ARC Discovery DP110104526 Tinney, Bond, Wittenmyer, O'Brien
$270k over 3 years.
This research will answer the key question for current exoplanetary studies and searches - 'Are there other Earths in the Universe?' - by studying not only the processes via which terrestrial planets form, but also by modelling the elemental composition of extrasolar terrestrial planets so that we can understand just how 'Earth-like' they can be.
"Do Earth-like planets orbit Alpha Centauri?"
ARC Discovery DP110101007 Wittenmyer, Hearnshaw, Endl
$135k over 3 years
This project will be an intensive search for Earth-like planets orbiting the two nearest Sun-like stars, Alpha Centauri A and B. Our results will give a valuable first look at the abundance of Earth-like planets in the solar neighbourhood.
A New Era for Australian Exoplanetary Science
ARC Super Science Fellowships FS100100046 Tinney, Bailey, Meadows, Colless
$557k over 4 years
There are few areas of learning that engage the public in cutting-edge science and technology more than astronomy – and few areas of astronomy that engage and fascinate as thoroughly as the study of planets and astrobiology. This research program will not only discover new rocky and gas giant planets orbiting other stars, but tell us about how those planets formed – allowing us to answer the key question for current exoplanetary research – “Are there other Earths in
the Universe?”
2008
"CYCLOPS - A Better Way to Find Extrasolar Planets"
ARC Linkage Infrastructure, Equipment and Facilities LE0989347 Tinney, Colless, Bedding, Kiss, Freeman, Norris, Da Costa, Lattanzio, Carter, Marsden
$350k (plus $300k partner institution matching)

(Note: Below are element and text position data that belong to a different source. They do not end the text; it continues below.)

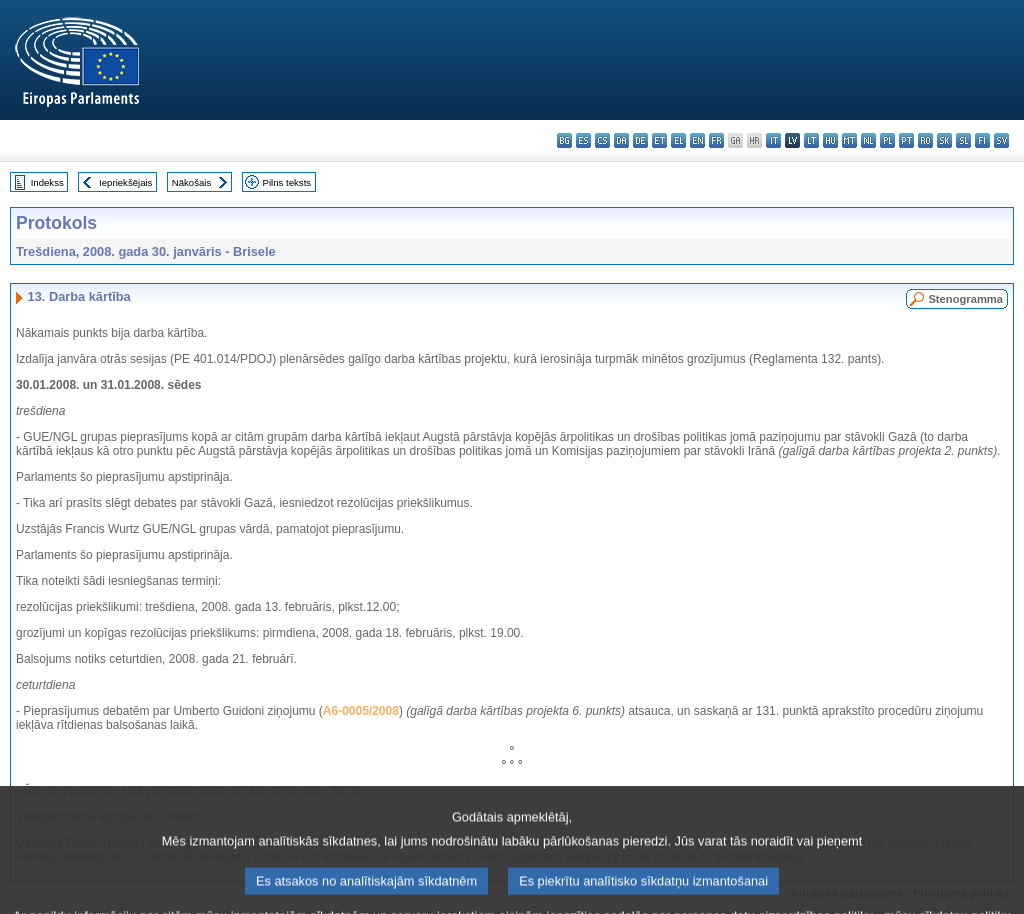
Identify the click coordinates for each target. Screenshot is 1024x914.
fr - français (716, 140)
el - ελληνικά (678, 140)
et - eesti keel (659, 140)
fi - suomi (982, 140)
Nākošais (191, 182)
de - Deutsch (640, 140)
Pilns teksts (287, 182)
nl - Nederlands (868, 140)
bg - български (564, 140)
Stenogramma (965, 299)
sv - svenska (1001, 140)
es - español (583, 140)
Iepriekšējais (125, 182)
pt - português (906, 140)
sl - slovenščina (963, 140)
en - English (697, 140)
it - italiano (773, 140)
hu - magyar (830, 140)
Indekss (47, 182)
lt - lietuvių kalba (811, 140)
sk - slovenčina (944, 140)
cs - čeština (602, 140)
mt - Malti (849, 140)
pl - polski (887, 140)
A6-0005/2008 (361, 711)
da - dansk (621, 140)
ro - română (925, 140)
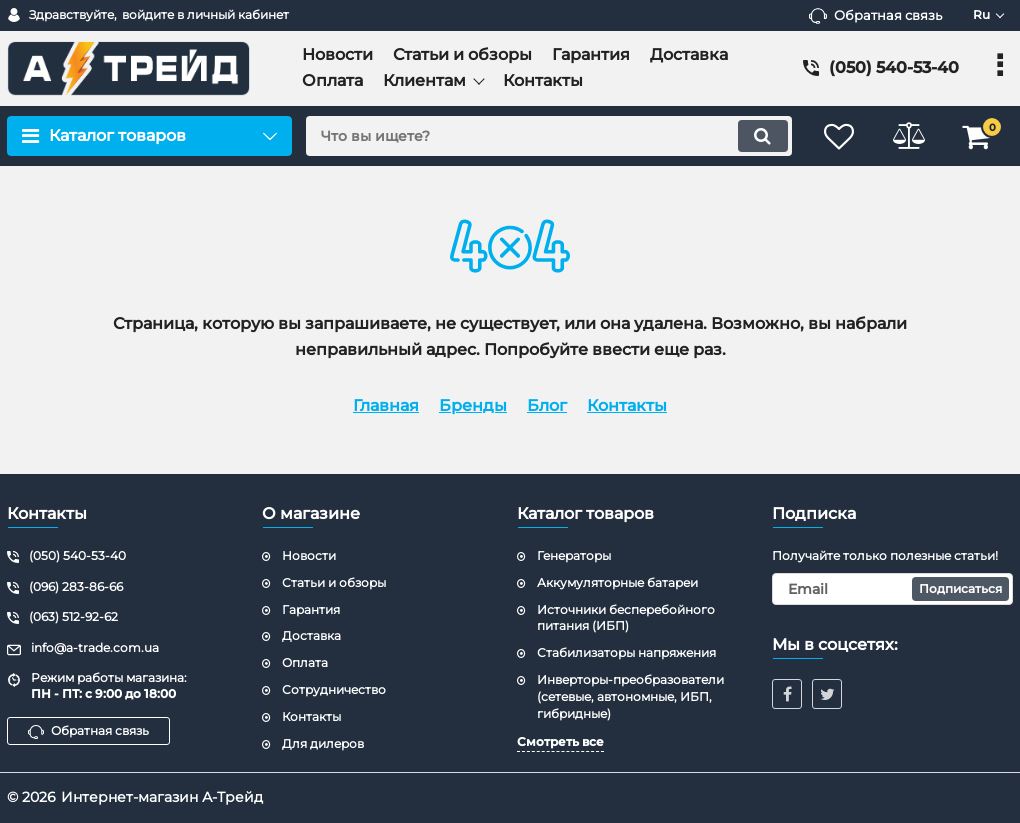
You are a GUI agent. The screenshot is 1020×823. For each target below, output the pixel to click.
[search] (547, 136)
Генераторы (574, 555)
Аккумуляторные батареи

The primary scientific driver for this new facility is the search for planets orbiting other stars. Australian astronomers, and the Anglo-Australian Telescope, have played a leading role in this new frontier for astronomy, detecting 25 of the 250-odd extrasolar planets known to orbit nearby stars. The CYCLOPS project brings together a team of leading Australian astronomers to build on this track record with a new facility that further advances Australia's capabilities in both this field, and several other high-profile astronomical endeavours: including the study of seismology in stellar interiors, the detailed measurement of elemental abundances in stars throughout our
2007
"The Science of Exoplanets - Finding & Understanding our Planetary Neighbours"
ARC Discovery / Australian Professorial Fellowship DP0774000 Tinney
$1202k over 5 years
There can be few questions more fundamental to humanity, and more capable of engaging young Australians in science and technology, than to ask "Are we alone in the Universe?". The discovery of planetary systems orbiting other stars now enables us to realistically address this fundamental question in the years ahead. A critical component of this global endeavour will be determining 'How common are Earth-like planets orbiting nearby stars?'. This project will establish the nation's leading research group in this field and employ the world's leading astronomical facilities to place Australia at the forefront of the international race to answer these fundamental questions.